I came across this senior picture recently. We never actually ordered these pictures, because my parent’s divorce had thrown my mother into abject poverty and homelessness. By choosing to stay with her, I was homeless and living in poverty as well. My dad would have financially supported me if I would have lived with him, but it would have meant I could have no contact with my mom. I missed competing at the state track meet my senior year (after being runner up in the 2 mile my junior year) and I was delinquent from school (after being an honors student) to live with my mom. The story is long and complicated, but in general, the ineffectual family court system tore my family apart.
People who know my story have a tendency to feel sorry for me. But the reality is, I am lucky to have been through this.

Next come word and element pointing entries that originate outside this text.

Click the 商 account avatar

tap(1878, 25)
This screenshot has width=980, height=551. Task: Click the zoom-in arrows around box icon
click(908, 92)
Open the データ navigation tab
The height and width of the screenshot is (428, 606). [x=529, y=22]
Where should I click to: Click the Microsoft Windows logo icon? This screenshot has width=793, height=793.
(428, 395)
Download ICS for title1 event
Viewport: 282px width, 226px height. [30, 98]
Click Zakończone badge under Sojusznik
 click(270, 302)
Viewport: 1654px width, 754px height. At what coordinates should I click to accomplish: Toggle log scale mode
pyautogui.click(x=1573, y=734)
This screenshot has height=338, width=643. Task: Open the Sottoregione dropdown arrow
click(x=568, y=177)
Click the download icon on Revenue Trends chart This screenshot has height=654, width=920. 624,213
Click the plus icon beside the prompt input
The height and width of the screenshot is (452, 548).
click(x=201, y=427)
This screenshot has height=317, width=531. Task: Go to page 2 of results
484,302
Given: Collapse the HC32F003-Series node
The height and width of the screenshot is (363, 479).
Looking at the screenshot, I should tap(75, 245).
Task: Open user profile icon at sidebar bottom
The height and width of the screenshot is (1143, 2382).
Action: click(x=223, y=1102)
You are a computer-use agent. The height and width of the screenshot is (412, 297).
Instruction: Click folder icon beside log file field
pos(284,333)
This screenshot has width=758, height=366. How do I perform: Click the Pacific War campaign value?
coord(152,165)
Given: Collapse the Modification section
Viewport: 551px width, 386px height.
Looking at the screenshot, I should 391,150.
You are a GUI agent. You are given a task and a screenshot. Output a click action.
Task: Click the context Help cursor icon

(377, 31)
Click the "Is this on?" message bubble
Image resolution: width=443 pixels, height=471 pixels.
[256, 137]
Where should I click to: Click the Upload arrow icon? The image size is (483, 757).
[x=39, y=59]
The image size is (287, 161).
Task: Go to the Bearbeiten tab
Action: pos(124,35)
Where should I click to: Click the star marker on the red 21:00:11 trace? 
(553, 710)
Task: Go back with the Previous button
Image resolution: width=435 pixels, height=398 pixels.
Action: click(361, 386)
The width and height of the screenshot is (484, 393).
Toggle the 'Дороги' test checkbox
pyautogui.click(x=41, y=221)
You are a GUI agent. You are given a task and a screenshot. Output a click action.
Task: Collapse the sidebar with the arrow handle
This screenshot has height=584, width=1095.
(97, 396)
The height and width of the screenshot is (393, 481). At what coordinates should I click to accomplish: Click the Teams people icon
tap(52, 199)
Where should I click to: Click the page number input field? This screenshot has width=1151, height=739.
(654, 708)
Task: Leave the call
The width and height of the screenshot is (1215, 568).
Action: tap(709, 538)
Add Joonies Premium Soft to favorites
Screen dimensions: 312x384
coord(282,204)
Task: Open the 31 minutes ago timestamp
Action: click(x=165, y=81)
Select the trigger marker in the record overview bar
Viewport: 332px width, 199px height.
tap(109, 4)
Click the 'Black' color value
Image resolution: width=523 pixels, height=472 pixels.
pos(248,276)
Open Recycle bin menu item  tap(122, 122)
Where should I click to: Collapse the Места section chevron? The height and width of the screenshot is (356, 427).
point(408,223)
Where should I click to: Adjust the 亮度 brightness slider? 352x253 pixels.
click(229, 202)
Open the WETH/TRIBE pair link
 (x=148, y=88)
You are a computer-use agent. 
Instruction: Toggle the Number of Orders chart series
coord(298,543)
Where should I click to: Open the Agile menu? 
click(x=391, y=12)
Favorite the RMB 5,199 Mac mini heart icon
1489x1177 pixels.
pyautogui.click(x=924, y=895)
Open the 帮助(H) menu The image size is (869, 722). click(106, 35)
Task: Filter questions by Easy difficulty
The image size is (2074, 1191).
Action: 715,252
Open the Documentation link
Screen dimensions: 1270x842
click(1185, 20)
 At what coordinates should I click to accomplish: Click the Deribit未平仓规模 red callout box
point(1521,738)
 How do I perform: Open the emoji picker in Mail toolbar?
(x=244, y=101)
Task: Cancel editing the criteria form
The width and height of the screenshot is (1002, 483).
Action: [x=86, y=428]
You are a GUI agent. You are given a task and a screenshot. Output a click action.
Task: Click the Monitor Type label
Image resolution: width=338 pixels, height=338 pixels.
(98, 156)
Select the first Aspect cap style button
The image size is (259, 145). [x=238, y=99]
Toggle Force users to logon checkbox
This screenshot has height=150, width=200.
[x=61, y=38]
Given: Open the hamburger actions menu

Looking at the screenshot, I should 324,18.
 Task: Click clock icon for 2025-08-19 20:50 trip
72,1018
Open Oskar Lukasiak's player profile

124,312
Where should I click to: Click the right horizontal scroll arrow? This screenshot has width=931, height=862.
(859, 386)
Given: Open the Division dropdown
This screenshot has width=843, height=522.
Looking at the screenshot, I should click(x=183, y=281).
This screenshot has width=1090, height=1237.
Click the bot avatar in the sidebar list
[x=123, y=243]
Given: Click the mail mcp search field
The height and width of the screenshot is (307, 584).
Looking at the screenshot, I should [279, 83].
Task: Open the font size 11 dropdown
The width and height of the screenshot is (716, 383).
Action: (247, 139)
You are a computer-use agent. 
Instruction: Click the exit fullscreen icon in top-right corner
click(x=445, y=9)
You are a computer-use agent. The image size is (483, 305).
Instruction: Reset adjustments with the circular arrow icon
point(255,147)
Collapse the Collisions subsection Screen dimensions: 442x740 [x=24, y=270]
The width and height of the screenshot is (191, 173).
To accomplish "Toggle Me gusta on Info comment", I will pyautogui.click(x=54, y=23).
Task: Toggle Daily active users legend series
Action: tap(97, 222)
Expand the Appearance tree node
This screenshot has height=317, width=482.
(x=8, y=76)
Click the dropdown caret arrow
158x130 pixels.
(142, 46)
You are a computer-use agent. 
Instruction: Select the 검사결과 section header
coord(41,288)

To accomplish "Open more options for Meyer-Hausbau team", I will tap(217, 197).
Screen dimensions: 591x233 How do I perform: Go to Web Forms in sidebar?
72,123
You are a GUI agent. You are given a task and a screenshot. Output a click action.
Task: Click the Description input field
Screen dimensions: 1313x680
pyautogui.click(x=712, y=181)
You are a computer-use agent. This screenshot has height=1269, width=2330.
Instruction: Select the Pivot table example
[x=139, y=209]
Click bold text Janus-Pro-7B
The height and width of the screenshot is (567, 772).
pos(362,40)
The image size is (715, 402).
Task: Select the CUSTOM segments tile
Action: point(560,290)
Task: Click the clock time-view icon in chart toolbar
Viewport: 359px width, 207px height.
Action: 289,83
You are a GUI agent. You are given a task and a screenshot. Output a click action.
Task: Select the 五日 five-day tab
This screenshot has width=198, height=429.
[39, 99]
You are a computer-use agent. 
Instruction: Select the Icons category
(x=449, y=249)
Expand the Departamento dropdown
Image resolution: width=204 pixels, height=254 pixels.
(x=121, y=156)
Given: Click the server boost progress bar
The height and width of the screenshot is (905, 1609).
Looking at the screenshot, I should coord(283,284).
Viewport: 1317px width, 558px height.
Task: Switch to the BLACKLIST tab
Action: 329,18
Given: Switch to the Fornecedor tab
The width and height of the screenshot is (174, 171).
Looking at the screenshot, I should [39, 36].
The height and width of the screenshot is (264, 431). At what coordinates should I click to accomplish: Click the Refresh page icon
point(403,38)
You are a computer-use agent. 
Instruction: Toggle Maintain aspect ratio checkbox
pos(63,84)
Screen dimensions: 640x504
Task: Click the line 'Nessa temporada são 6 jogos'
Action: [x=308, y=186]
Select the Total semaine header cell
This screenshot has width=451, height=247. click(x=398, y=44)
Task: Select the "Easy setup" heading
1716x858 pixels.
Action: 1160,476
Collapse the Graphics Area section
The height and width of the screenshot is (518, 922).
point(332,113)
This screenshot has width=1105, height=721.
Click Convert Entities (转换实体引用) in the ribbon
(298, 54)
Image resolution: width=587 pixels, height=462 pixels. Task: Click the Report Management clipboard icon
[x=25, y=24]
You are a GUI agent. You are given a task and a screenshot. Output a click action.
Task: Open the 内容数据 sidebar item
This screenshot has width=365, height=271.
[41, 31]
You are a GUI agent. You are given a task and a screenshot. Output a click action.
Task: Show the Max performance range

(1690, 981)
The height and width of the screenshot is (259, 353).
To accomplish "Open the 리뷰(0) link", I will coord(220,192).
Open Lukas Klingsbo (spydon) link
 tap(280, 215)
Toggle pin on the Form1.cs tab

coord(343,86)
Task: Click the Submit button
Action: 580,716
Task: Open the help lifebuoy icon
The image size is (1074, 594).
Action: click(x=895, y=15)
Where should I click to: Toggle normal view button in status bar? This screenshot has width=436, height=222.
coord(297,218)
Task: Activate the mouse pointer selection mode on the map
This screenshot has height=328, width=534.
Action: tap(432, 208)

Everything I lost and every opportunity I missed did not matter. I now live with such a deep trust that whatever is meant for me will never miss me, because everything I gained from this experience is more than I could have known to hope for. ❤️

Letting Go of Holiday Expectations

Many people experience stress from expectations of what the holidays should be like. I remember one of my favorite Thanksgivings was when I spent the day alone. I ate a pumpkin pie. I worked out and read and wrote and spent time outside. Letting go of what many people think the holiday should be allowed me to have a wonderful day, even if it wasn’t traditional. As a baby of divorce, I learned this perspective the hard way. Many of my holidays were not nearly so pleasant. The worst Thanksgiving I remember was when my mom was taken to jail the day before Thanksgiving (for a crime she did not commit that is not punishable with jail, even if she had been guilty). On that Thanksgiving, I visited my little sister at the emergency foster care center she was taken to and then some family friends drove me from the Canadian border to North Carolina. I tried to eat Subway from a gas station. I don’t think I’ve ever cried more than I did on that specific day. Now, most anything that happens on a holiday feels quite lovely to me. And I’m hoping you all can recognize how beautiful your holidays are, even if you’re in the midst of some chaos or feeling like you’re alone or suffering.